Moving at an extremely slow pace, the events of the film play out in one evening, punctuated by a few flashbacks. Essentially, the sisters shuffle around the dark streets talking about life, walk into a party attempting to steal some money, and talk in a movie theatre. One of them kills a would-be rapist taxi driver (after much talking), and they eventually get caught up on by the bikers. There’s nothing of any real substance here, and while the plodding tempo and solemn, low-key visuals seem convinced of their poignancy, it’s just plain boring.
The bikers are never explored, instead acting as a group of pursuing revenants clad in leathers and helmets. For the entire film it’s an inevitability that they will catch up with the duo, but in keeping with the subdued nature of the proceedings, the final showdown — as with the majority of violence in the film — is entirely absent; not that it would particularly matter as by the time we get there, both the leads and antagonists are such cinematic non-entities that their grievances carry no resonance. The fact that the sisters are vampires is also close to completely arbitrary. They have no fangs, instead using a knife to puncture victims’ throats; possess no superhuman abilities; and can be hurt just as easily as any human. Take away the vampirism, and it could just as easily be the story of two vagrant sisters – hell, even two prostitutes – who are forced to kill a budding rapist and head on the run, one of them trying to get out of the life they’ve made for themselves. Due to this shallowness of the alternate approach, the obvious allegory falls apart.
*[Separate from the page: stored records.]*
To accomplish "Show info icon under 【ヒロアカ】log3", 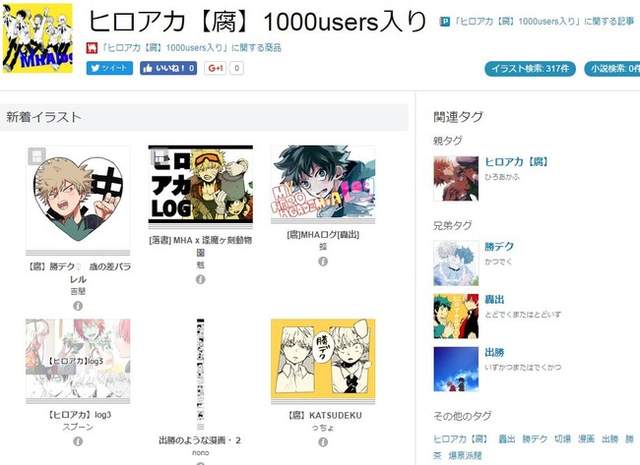I will tap(78, 441).
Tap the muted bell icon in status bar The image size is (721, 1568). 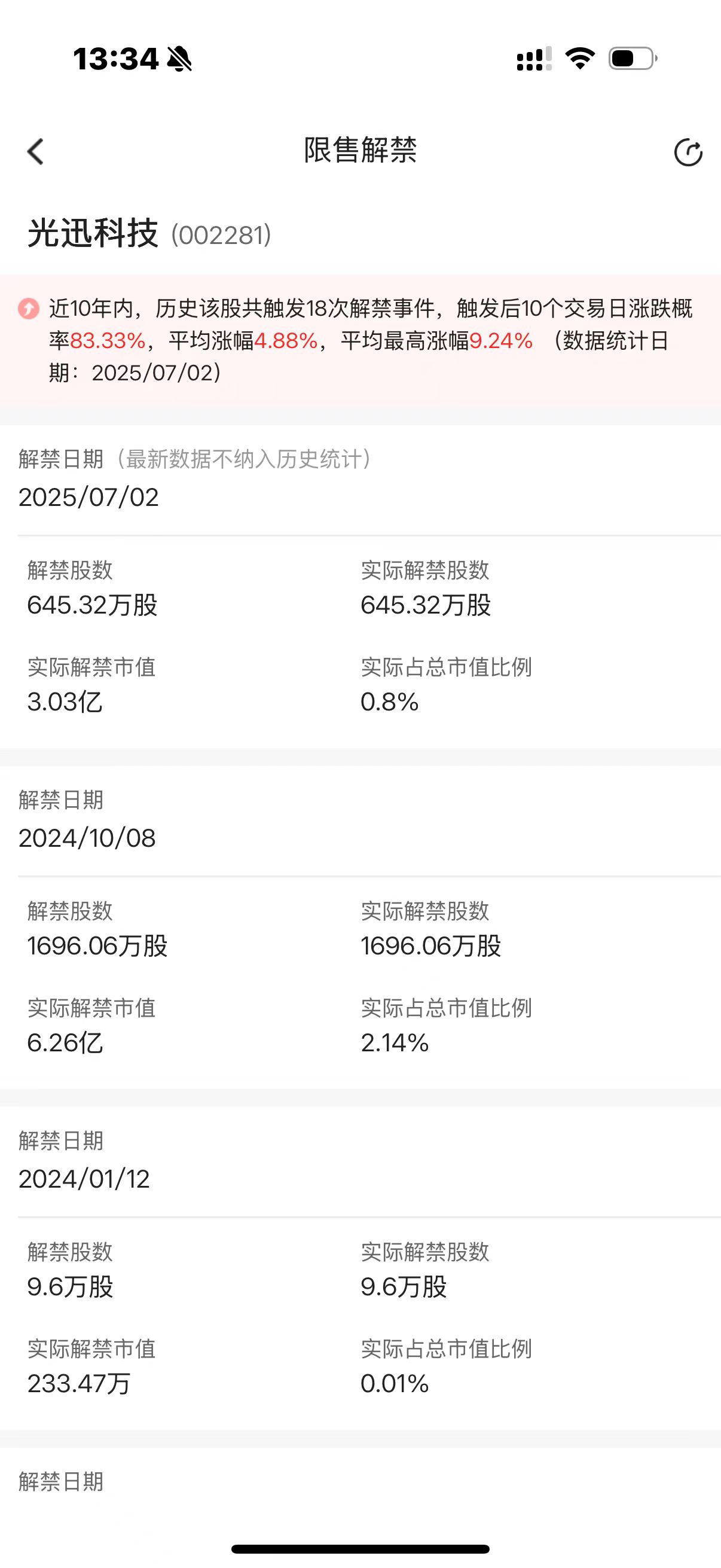tap(179, 59)
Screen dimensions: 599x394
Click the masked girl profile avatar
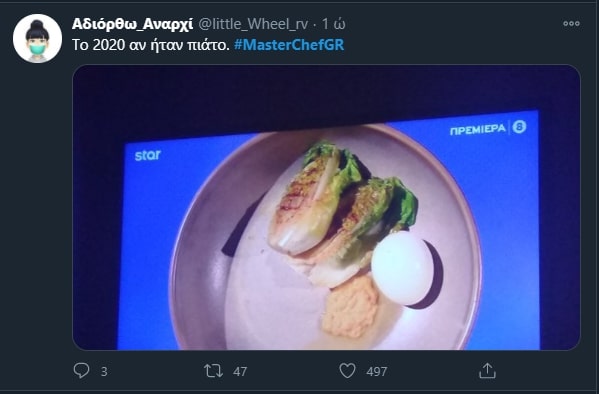click(37, 38)
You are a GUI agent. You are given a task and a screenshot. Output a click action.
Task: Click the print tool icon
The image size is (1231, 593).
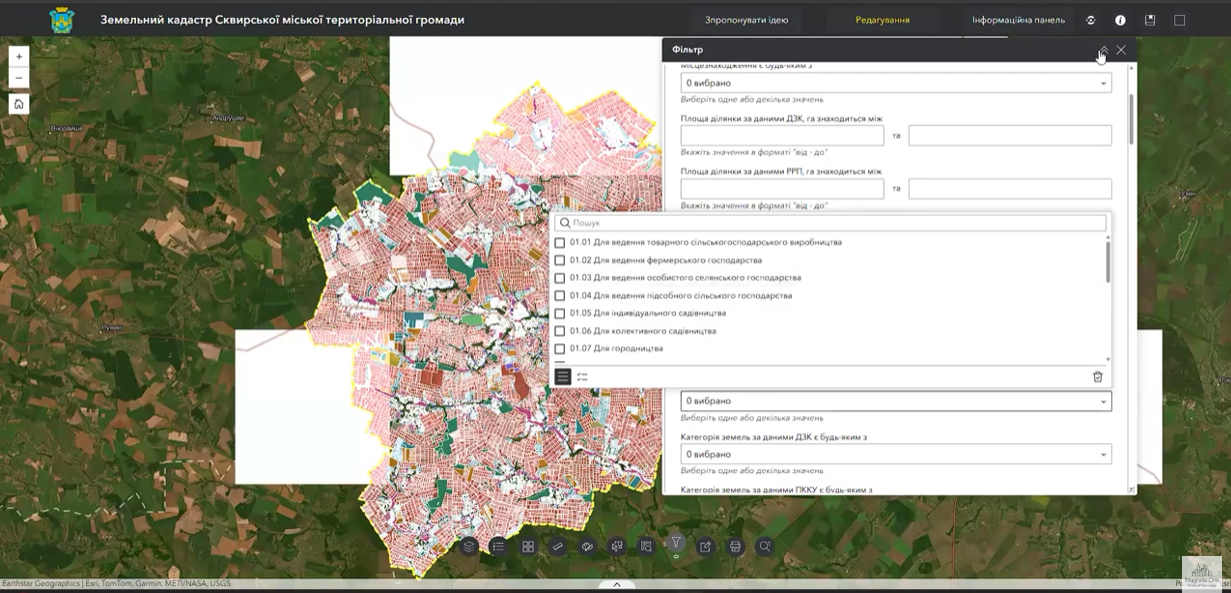pyautogui.click(x=736, y=546)
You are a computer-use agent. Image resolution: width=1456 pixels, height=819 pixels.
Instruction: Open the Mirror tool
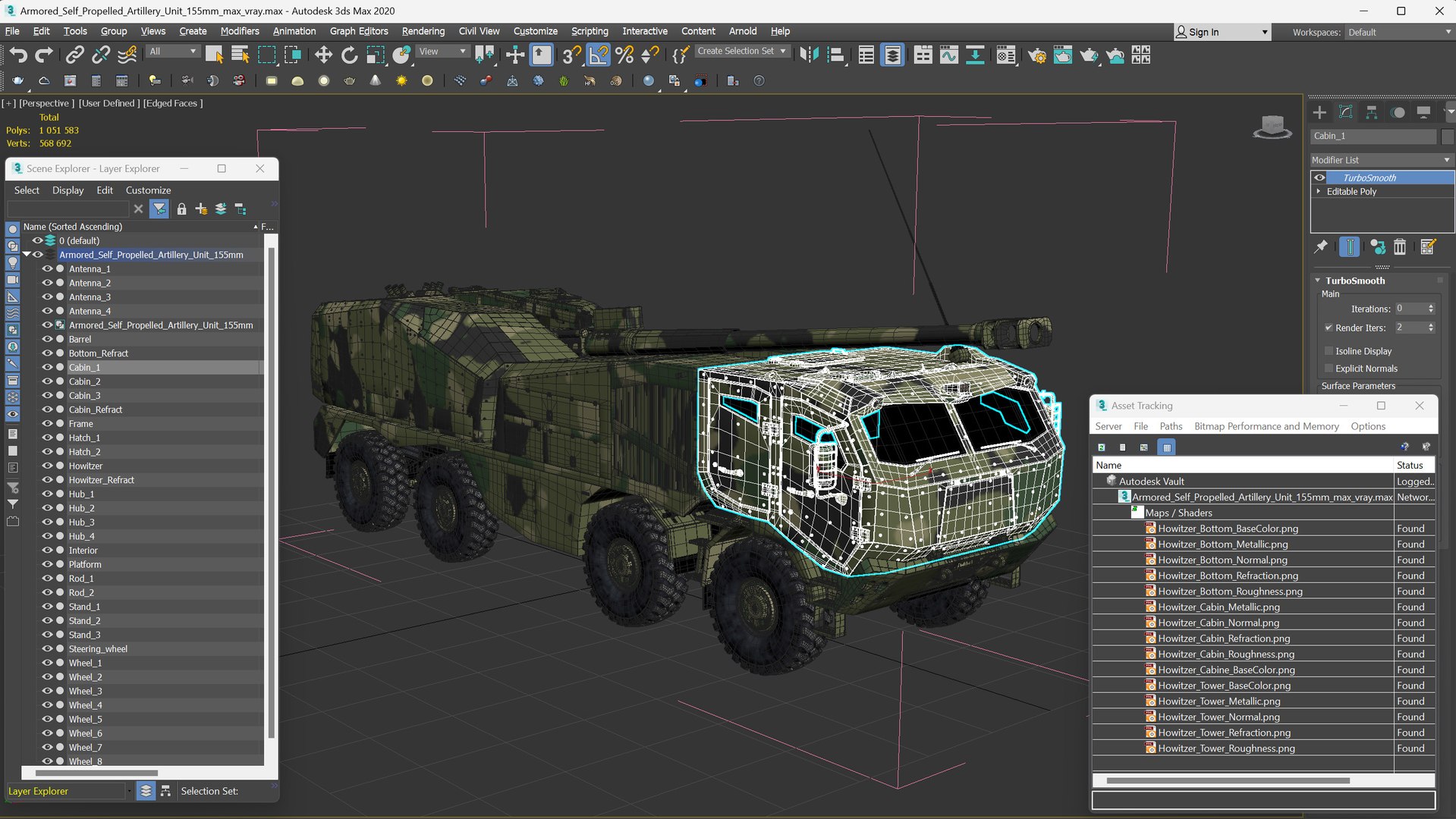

One scene in particular is an impressive piece of storytelling, however, with the sisters standing below a passing metro train at night, screaming their lungs out in ecstatic delight as the squealing metal drowns them out: The only opportunity they have to really let themselves go without drawing attention. Touching moments such as this are ultimately extremely rare throughout the sparse 75-minute runtime (which still feels too long), even if the film is convinced that it’s full of them.
Chelsea Films’ DVD release of Not Like Others comes supplemented with only the trailer, a fittingly empty disc for a predominantly empty movie.